What do I do now? Try to save his life, or just wait for the ambulance. Maybe he’ll die, and I haven’t done a thing.
We’re all sitting on the floor, our hands sweaty in our brand new Red Cross gloves, fresh out of the box. our CPR mannequins are strewn across the floor, resting from yet another round of our chest thrusts, then breathing into their plastic, unsmiling mouths. Thirty and two, thirty and two, my new mantra I’ll take from this class, is running through my head.
We’re talking about getting Mr. Heart Attack’s permission to pound on his chest, restarting his heart, saving his life.
“You need their consent,” the instructor intones, in his best, by the manual, voice.
“What if they say no?” someone asks.
Saying no, right when you’re itching to put your hand in the middle of their chest.

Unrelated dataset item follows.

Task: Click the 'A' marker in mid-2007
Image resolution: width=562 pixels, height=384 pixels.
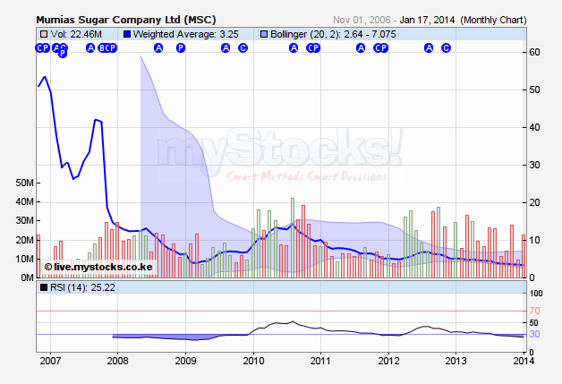Action: 89,48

Your fingers are laced into your other hand, ready to begin your compressions, singing “Stayin’ Alive” to yourself, to keep you on your rhythm, 100 compressions a minute. Disco beat, heart beat. You and John Travolta are singing your duet, waiting for the ambulance, saving a life.
“What if they’ve got a tattoo, one that says no, inked across their chest?”
The guy next to me, the guy with dreadlocks in his beard, my practice buddy with Ricky the Mannequin, is asking the question. He’s the tattoo artist from Indiana, taking the class so he can start inking the few people in Portland who apparently have a few uninked inches left on their pale Northwest skin.
“I’ve inked that tattoo on a number of guys, and a few women, too,” he says. “And, for most of them, they do it as a joke.”
Consent. Informed, you hope, the instructor intones again, in his best Red Cross voice, making us think about how some folks may not want us to push hard and fast into their chest, maybe cracking a rib, maybe restarting their heart. But what if they keel over, pass out cold, not letting you know if they want to hear your version of 1970s disco music, maybe saving their life?
We all laugh, breaking the tension in the room, the first time we’ve really thought today about what it means to maybe save someone’s life, by beating on their chest, reprising old disco tunes, just something to do until the ambulance comes. Like the warning label on mattresses, we ought to plunge on, we agree, ignoring what’s probably a bad joke of a tattoo, inked on there to make the girlfriend, or the boys down at the bar, laugh a bit.
After all, “Stayin’ Alive” was a pretty popular song. The guy underneath my hands probably wouldn’t mind hearing it again.